Orçamento Impositivo
O presidente da Assembleia Legislativa, deputado José Vitti (PSDB), se manifesta favorável aos argumentos do Governo do Estado em defender a não aprovação da Proposta de Emenda Constitucional (PEC) do Orçamento Impositivo. O texto foi rejeitado durante sessão extraordinária no início da noite dessa segunda-feira, 3, no Plenário Getulino Artiaga.
A PEC do Orçamento Impositvo previa reserva de 0,6% da Receita Corrente Líquida (RCL) do Estado ao pagamento de emendas parlamentares já em 2018 para que os deputados tivessem liberdade para destinar obras e investimentos aos municípios de sua representação política, obedecidos os porcentuais constitucionais para áreas específicas, como a Educação.

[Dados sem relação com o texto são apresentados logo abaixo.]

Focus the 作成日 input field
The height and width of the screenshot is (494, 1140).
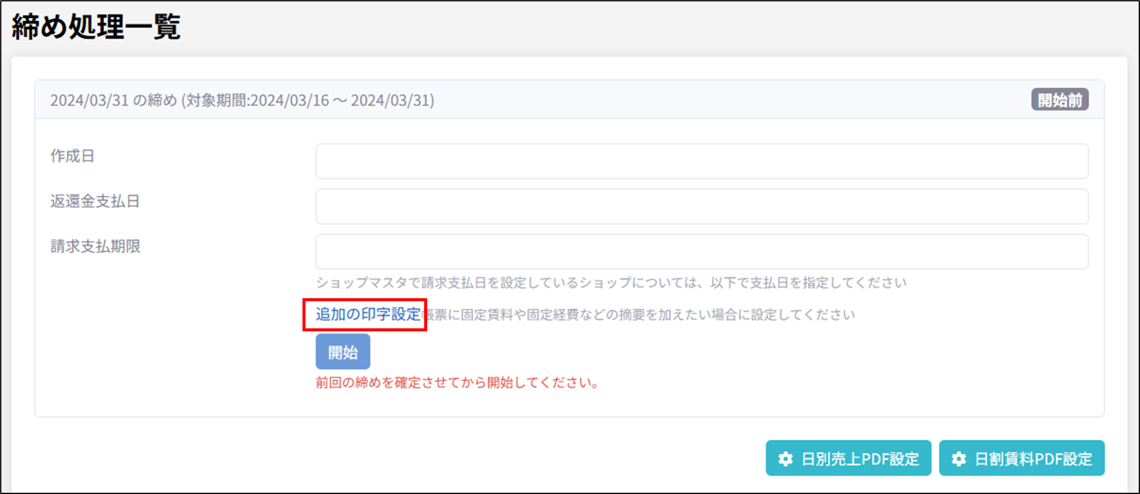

Em entrevista coletiva à imprensa Vitti considerou válido o posicionamento do Executivo em sugerir que a base governista rejeitasse o projeto. O presidente da Alego reiterou que o orçamento impositivo impactaria também o cumprimento das metas fiscais dos poderes estaduais em relação ao teto de gastos, aprovado este ano por meio da PEC 54. “Entendemos que se o orçamento impositivo fosse aprovado com certeza nos penalizaria muito, porque o Governador, ao ter que relocar o orçamento, poderia prejudicar aquilo que tem na Casa no sentido de pessoal.”
O presidente da Assembleia avalia que a destinação de recursos para atender as emendas parlamentares prejudicaria todos os órgãos, inclusive o Poder Legislativo, que, segundo ele, receberiam menores repasses de receitas para cobrir suas despesas de custeio e de pessoal.